There is a quiet assumption embedded in how most schools operate: that if we measure students carefully enough, and frequently enough, we will eventually understand what is wrong with their learning and be able to fix it.

This assumption is backwards. And the cost of holding it is enormous.

The direction of causation

Outcomes — test scores, grades, performance on standardised assessments — are downstream of understanding. If a student does not understand something deeply, they will not perform well on tests designed to probe that understanding. This is obvious when stated plainly.

But the institutional response to poor outcomes is almost always more measurement, more testing, more data. As if by observing the downstream effect carefully enough, we will change the upstream cause.

What actually changes understanding is something harder to measure: the quality of the reasoning a student is doing. Whether they are making connections or memorising. Whether they are confused and sitting with it or confused and covering it. Whether they can transfer a concept to a new context, or only recognise it in the exact form they were taught it.

The feedback loop that isn’t

A test tells you that a student scored 62%. It does not tell you why. Was it a reading comprehension issue? A gap in prerequisite knowledge? A reasoning error they keep making? Anxiety? A concept they almost understand but not quite?

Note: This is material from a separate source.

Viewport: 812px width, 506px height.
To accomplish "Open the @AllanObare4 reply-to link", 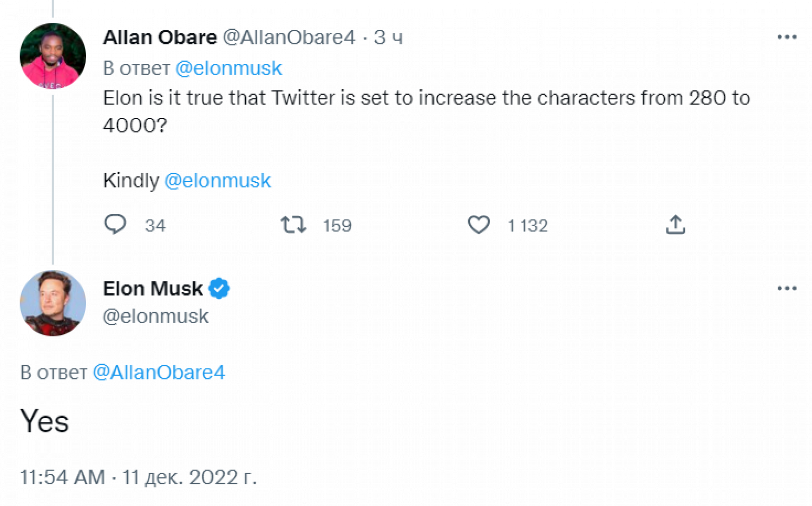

Each of these requires a different response from a teacher. But the test gives you a number, not a direction.

This means the measurement is not just neutral noise — it is actively misleading. It gives the impression of information while substituting for the harder work of actually understanding how a student thinks.

What this means for how we build

At Superslate, this is the central design question we are working with: what does it look like to give a teacher real-time visibility into how students are reasoning — not just whether they got the answer right?

The answer changes everything about what the product does and what data it collects. We are not building a better gradebook. We are trying to make thinking visible.

I do not think we have solved this. But I think we are asking the right question. And I think most EdTech is not asking it at all.

The harder question underneath

Why do schools measure outcomes instead of understanding? Partly because outcomes are easier to measure. Partly because the people who designed assessment systems were themselves shaped by the same logic. And partly because understanding what a student actually understands requires a different kind of attention — slower, more qualitative, harder to aggregate across a class of 40.

The tragedy is that this is exactly the kind of attention teaching was supposed to be about. Somewhere along the way, it got replaced by data collection. And we call that improvement.